Goldman’s bullish stance on AAL
American Airlines (AAL) has remained one of the most battered airline stocks in the year so far due to concerns about its high debt load and rising oil prices eroding profits. However, Goldman Sachs (GS) analyst Catherine O’Brien believes that concerns are overhyped and sees brighter times ahead for the company.
On November 12, she launched coverage on the airline industry with an attractive rating. In her note to clients, she wrote that robust travel demand along with a strong revenues growth trend and cost control measures would lead the airline industry to witness margin expansion in 2019.

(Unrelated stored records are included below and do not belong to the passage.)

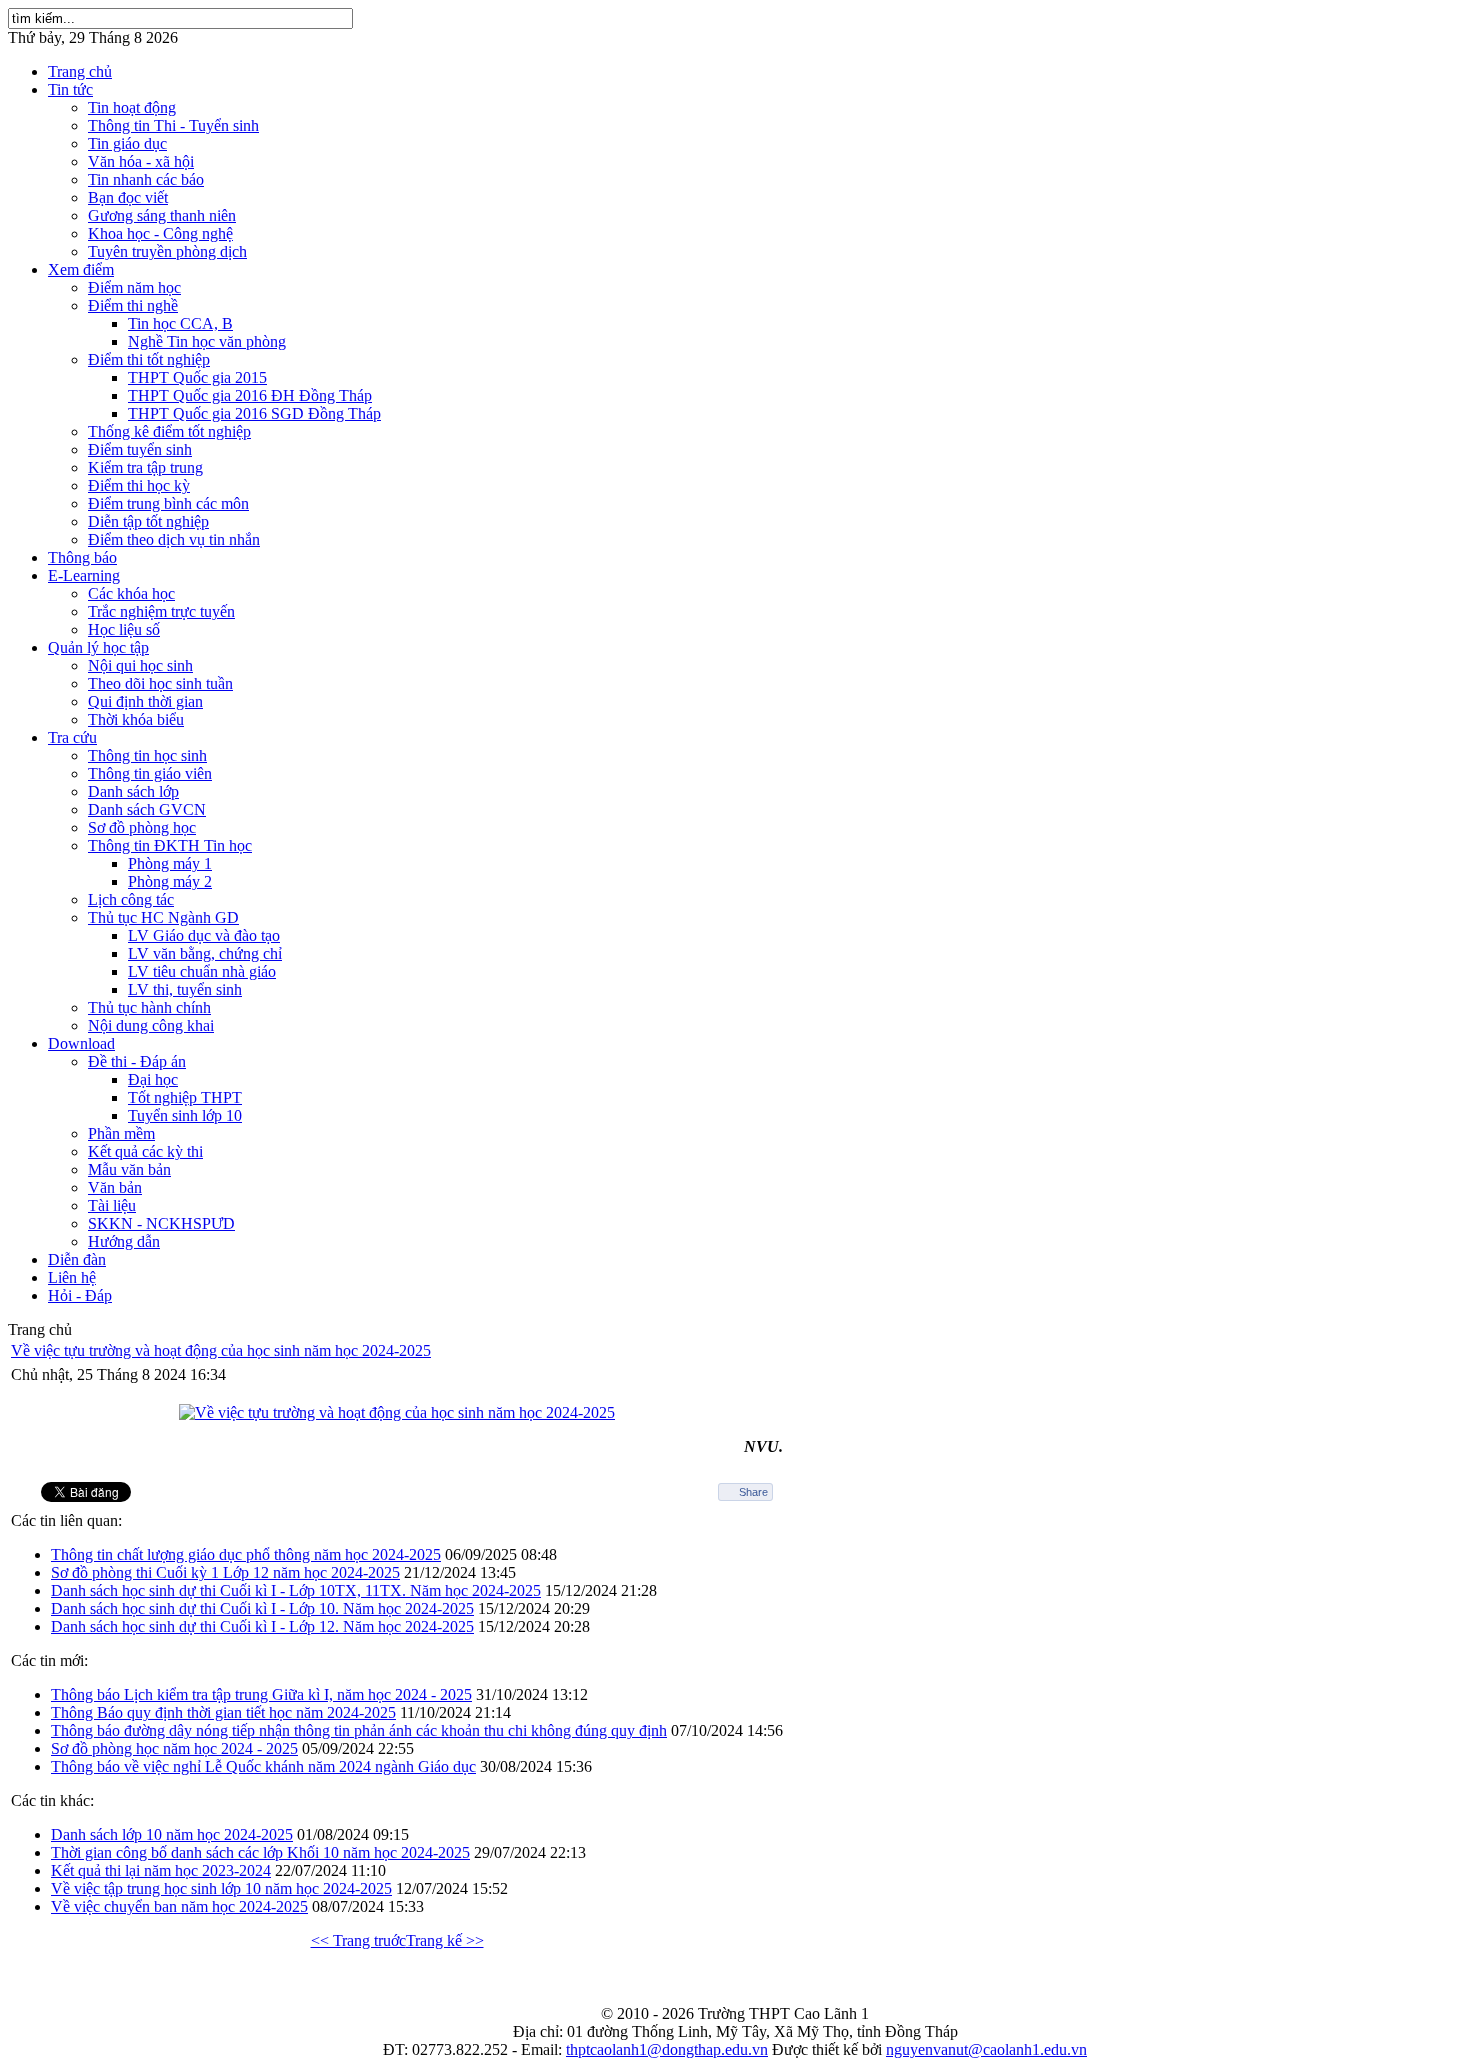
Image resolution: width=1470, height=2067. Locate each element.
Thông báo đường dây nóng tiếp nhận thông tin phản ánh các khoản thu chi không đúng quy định (359, 1730)
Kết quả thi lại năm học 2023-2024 (161, 1870)
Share (753, 1492)
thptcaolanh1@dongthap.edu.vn (667, 2049)
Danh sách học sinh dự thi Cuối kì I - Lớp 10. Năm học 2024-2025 (262, 1608)
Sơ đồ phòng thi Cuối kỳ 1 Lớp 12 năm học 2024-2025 (225, 1572)
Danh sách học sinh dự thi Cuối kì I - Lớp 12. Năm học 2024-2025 (262, 1626)
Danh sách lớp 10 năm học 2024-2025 (172, 1834)
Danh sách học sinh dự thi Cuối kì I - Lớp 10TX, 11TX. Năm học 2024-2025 (296, 1590)
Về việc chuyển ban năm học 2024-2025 (179, 1906)
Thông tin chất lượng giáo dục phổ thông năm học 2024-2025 (246, 1554)
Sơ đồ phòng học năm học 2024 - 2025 (174, 1748)
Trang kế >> (445, 1940)
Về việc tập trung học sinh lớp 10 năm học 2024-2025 (221, 1888)
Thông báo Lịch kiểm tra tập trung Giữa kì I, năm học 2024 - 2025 (261, 1694)
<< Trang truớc (358, 1940)
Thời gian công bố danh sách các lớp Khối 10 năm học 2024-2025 (260, 1852)
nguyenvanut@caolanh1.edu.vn (986, 2049)
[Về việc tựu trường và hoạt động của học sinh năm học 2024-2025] (397, 1412)
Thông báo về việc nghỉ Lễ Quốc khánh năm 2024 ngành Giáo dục (263, 1766)
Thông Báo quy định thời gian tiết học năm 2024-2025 (223, 1712)
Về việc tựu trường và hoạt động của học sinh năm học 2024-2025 (221, 1350)
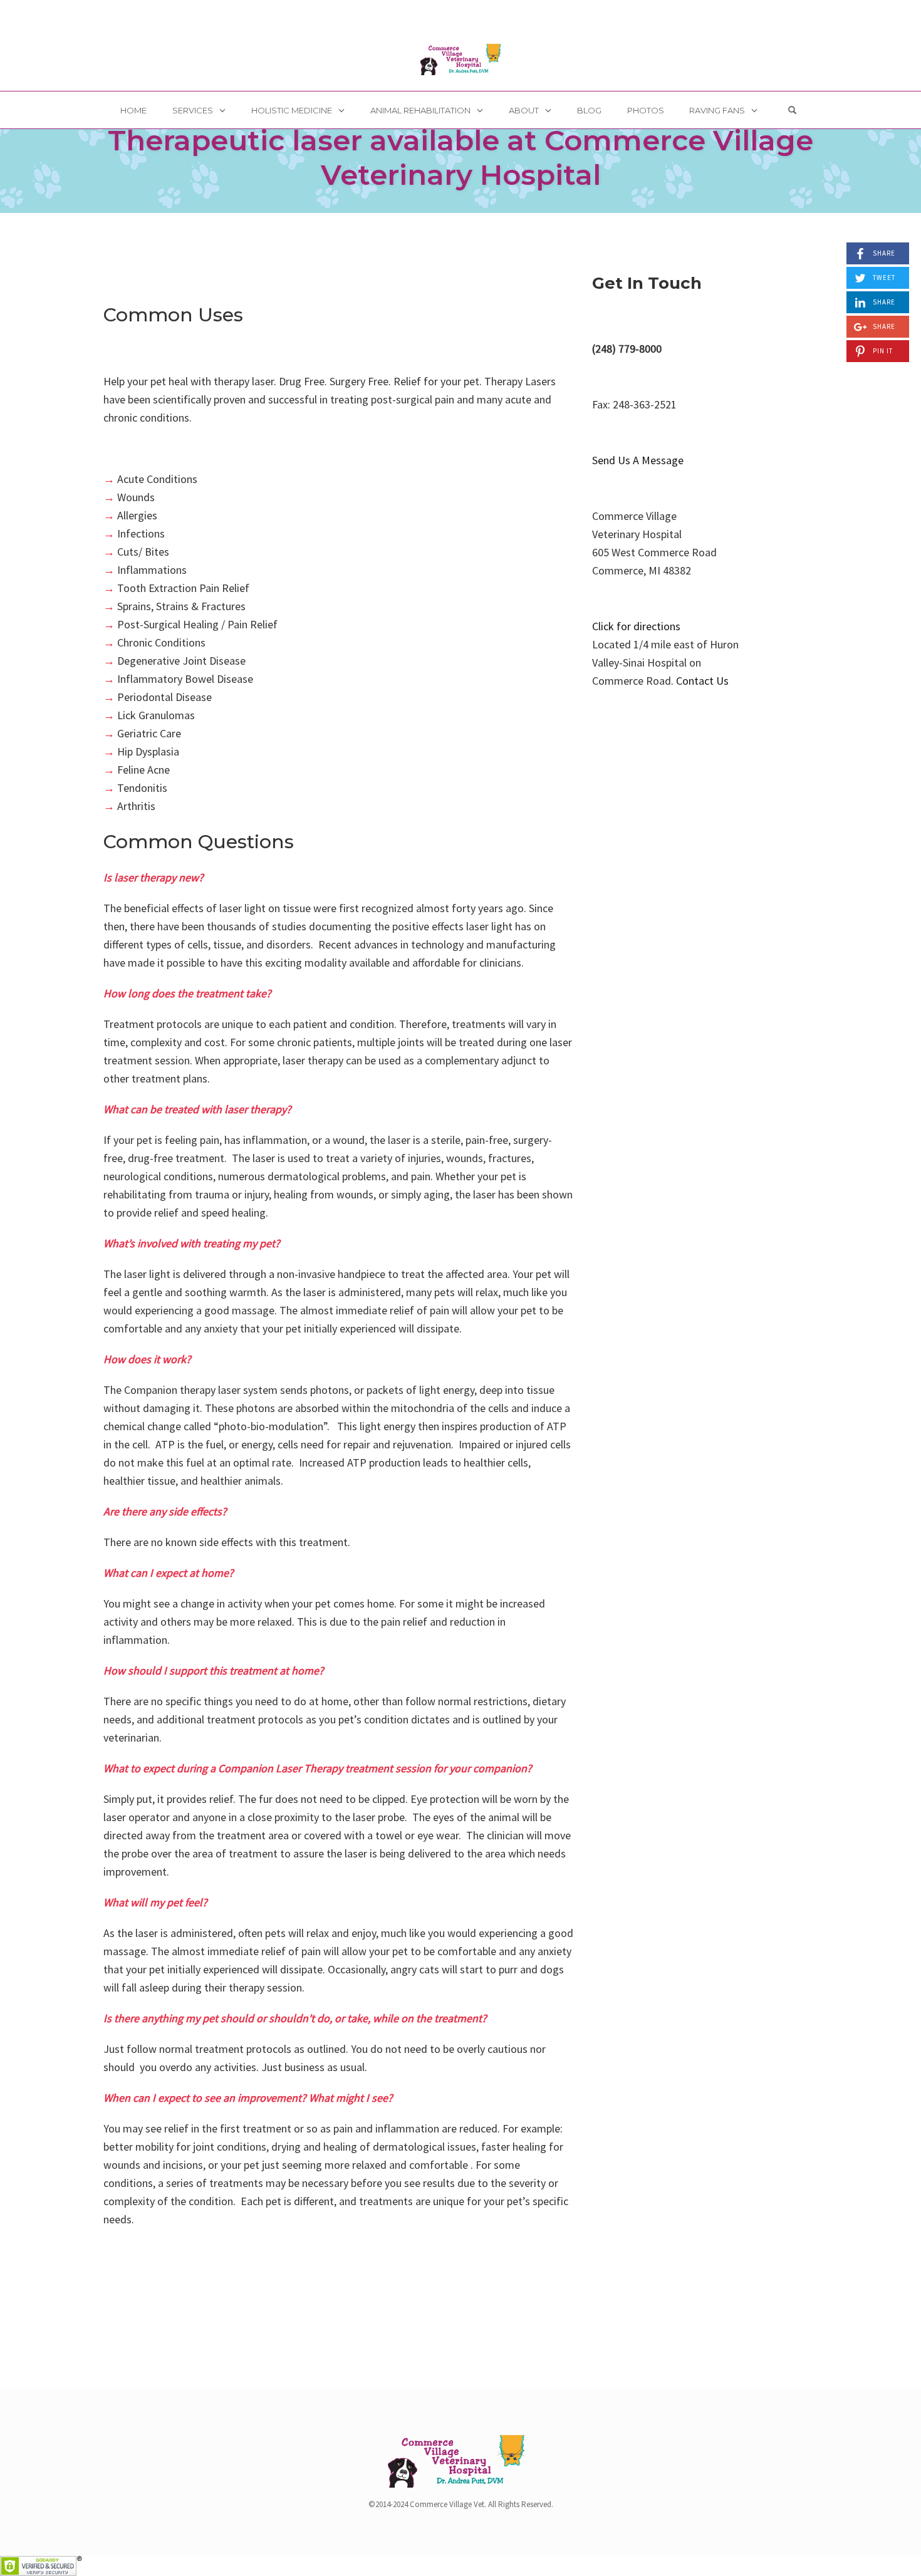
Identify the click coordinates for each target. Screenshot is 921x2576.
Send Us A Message (638, 460)
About (524, 110)
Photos (645, 110)
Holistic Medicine (291, 110)
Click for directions (636, 626)
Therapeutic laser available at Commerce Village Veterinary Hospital (460, 157)
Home (133, 110)
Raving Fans (717, 110)
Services (192, 110)
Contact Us (702, 680)
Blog (589, 110)
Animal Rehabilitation (420, 110)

American Airlines makes up to O’Brien’s top stock pick in the industry along with Alaska Airlines (ALK). The analyst initiated coverage on American Airlines with a “buy” rating and a price target of $44.00. She believes that the company’s strategy of expanding in the most profitable hubs, disciplined capacity enhancement, and cost-saving initiatives will help it offset high financial cost burdens.
Credit Suisse is optimistic about airlines
Credit Suisse (CS) analyst Jose Caiado has a similar view on the airline industry (JETS). He also believes strong revenue growth trends and cost controls will push airline margin expansion next year despite a surge in fuel prices.
On November 19, Caiado initiated coverage on the industry with an “overweight” rating. He believes that sustained focus on increasing revenues, maximizing returns, and improving balance sheets have made companies in the space capable of weathering a market recession or a sharp rise in oil prices. He also said that oil prices would be relatively stable while robust air travel demand will provide air carriers an opportunity to raise fares.
The analyst initiated coverage on American Airlines with a “neutral” rating and a price target of $41.00. He believes that the company has the opportunity to increase revenues by further optimizing its route network. However, he is slightly cautious on the stock due to the high leverage balance sheet and a pause in shareholder returns.